Of course, looking back at this bastardy, I don't approve at all. I utter the world's largest "tsk" at the man with the world's largest tusk, engaged in the world's oldest -- and most pleasurable -- task. I find dismissive phrases, as long as his ramrod-hard rampant prong, to condemn him. "Stop that, young man!" I call down the decades (they have a hollow echo) with the voice of Saint Augustine. "What you're doing is silly and bad! It's nothing more than phatic, phallic consumerist self-assertion! It's Dionysus in the throne of Apollo! It's moronic 90s lad culture! It's repressive desublimation, the kind Saint Herbert of Marcuse warned us about in his Fourth Epistle to the Californians!" The bastard doesn't listen, of course. His glazed masturbator's eyes are fixed on the next threesome, the next splash of sperm.

Of course, what's worst about your inner bastard is that he hurts people. But wait, they're not just any people, they're bitches, right? The insensitivity is already written into the contract. You've located your inner bastard and you're riding his cock horse all the way to Banbury Cross. But the vampire's victim is a vamp -- a raunch feminist who's learned to be on very good terms with her inner bitch. Who wants it all because she knows she's worth it. Or as Zoo magazine puts it, of Araki's tied-up inner bitches showing their innards to the camera:

"Every woman pictured here is powerful and independent with a deliberate, steely sexiness designed to please themselves. It's as if they're saying: the hell with the male gaze. Araki of course, is the exception."
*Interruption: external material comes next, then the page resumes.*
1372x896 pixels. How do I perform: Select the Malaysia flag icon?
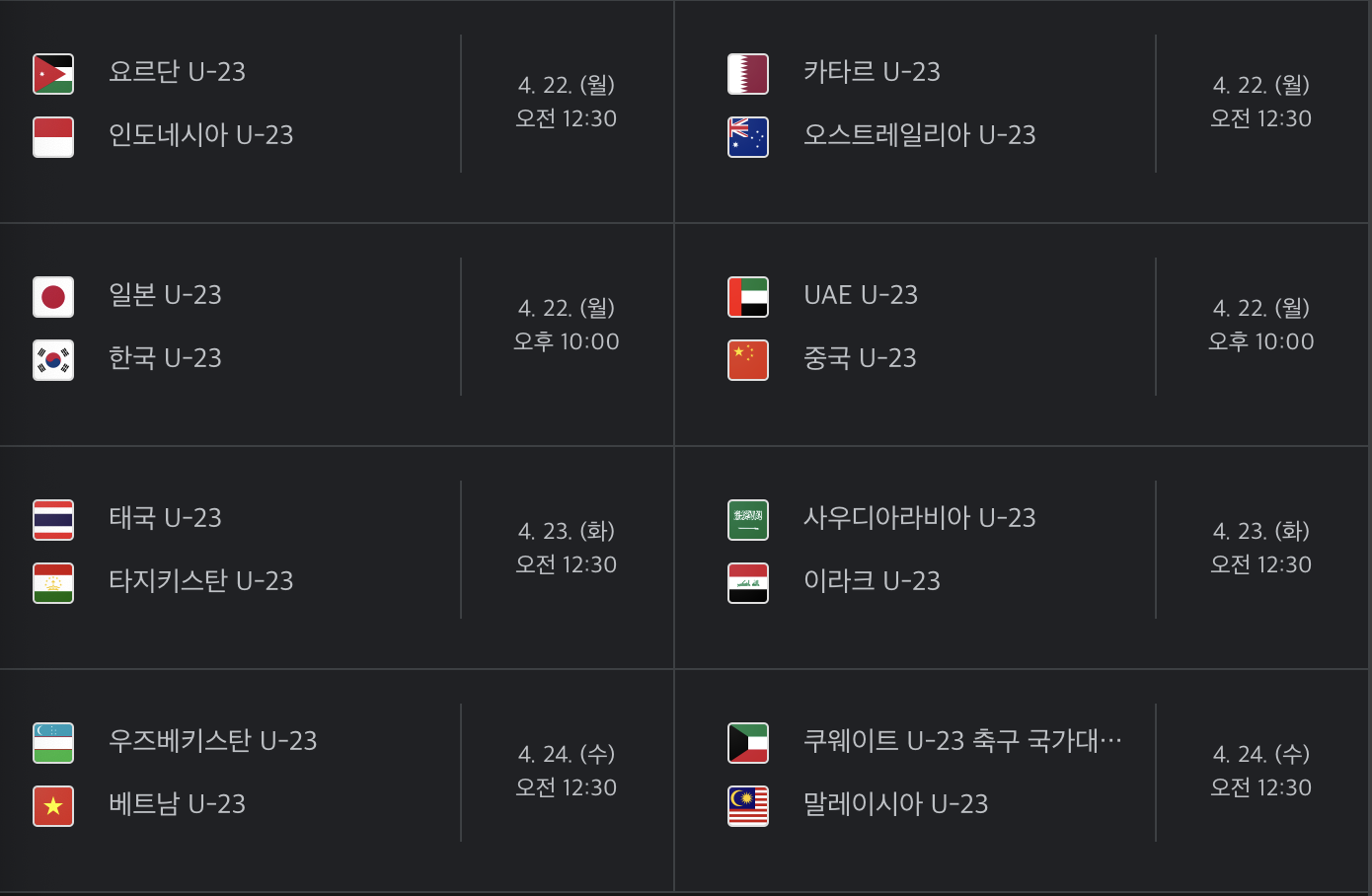(747, 806)
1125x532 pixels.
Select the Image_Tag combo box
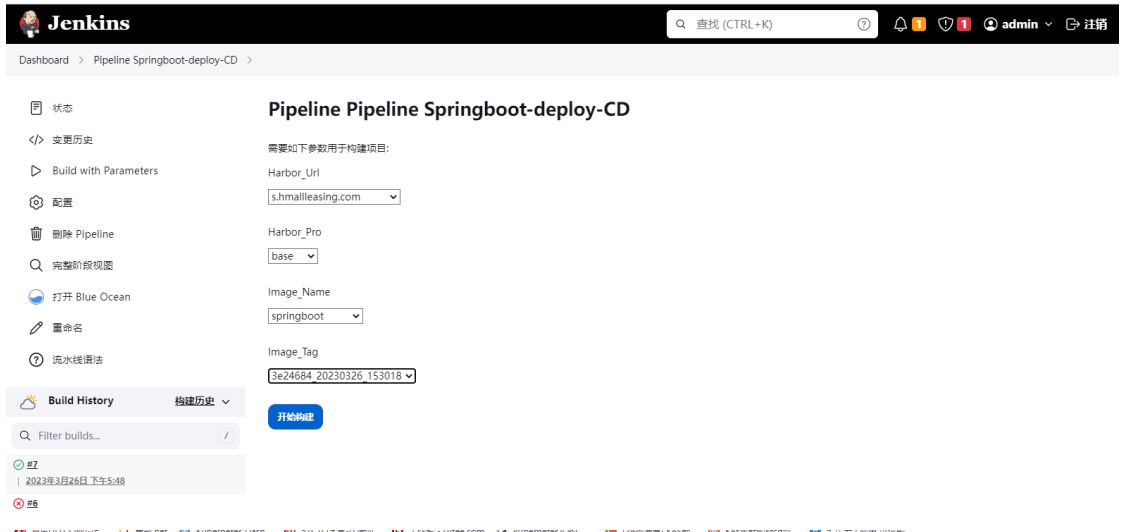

Do I believe that these powerful independent women are really saying "the hell with the male gaze"? Only if every man deeply in touch with his own inner bastard is added to the list of exceptions. In other words, frankly, no. Here's Araki's male gaze talking:

"The day a woman doesn't want to be looked at is the beginning of her demise. When that happens, she should be left alone... You know, sex is a woman's greatest weapon. No matter what they choose to do in life. Even Noda, she started out looking all proper and formal and inside of three minutes her face seemed ready for sex. That's always the definitive moment, and why the camera exists at all, as far as I'm concerned."

There speaks a man comfortable with his inner bastard. It reminds me of poet Tamar Yoseloff, interviewed in a documentary about me called "Amongst Women Only", made during one of my "bastard periods" (my first -- or was my first one in 1968, when I learned I could get round my mother's severe side by rolling my eyes and saying something funny?), saying "Nick loves women. That's the problem. He loves all women."

"Every week I get stacks of letters from women who INSIST on being photographed," says Araki the animal, as Zoo confides that women "travel from all over just to see him and stand (or sprawl) before his lens":

"I love them, they're all so adorable. Even the older ones with nipples like karinto (brown-sugar crackers) and cesarian stitches across their bellies... I fall in love all the time and to me, all female bodies are beautiful. I love them for their bodies and an affair can last a couple of weeks...and then the next one comes along."

It seems to me that bitchery and bastardy are mutually-reinforcing and contextual. Not only do we get the partners we deserve -- and in a sense create the partners we deserve -- but exactly the same person can be a beau one minute, a bastard the next. Only the perceptions -- and therefore the words -- change. I've lived just such transitions. They can be tragic, life-changing. I once -- suddenly, out of the blue -- smacked a girl in the face, a girl I adored, a girl I'd never shared a single discordant moment with up until that moment. I immediately knew that she would hate me forever from that moment on. "You're going to hate me forever now," I said. "I'm not," she said. But she did. And in the terrible, soul-destroying split that followed, she transformed from angel to bitch, and I turned from beau to bastard. But the funny thing is, neither of us really changed one iota.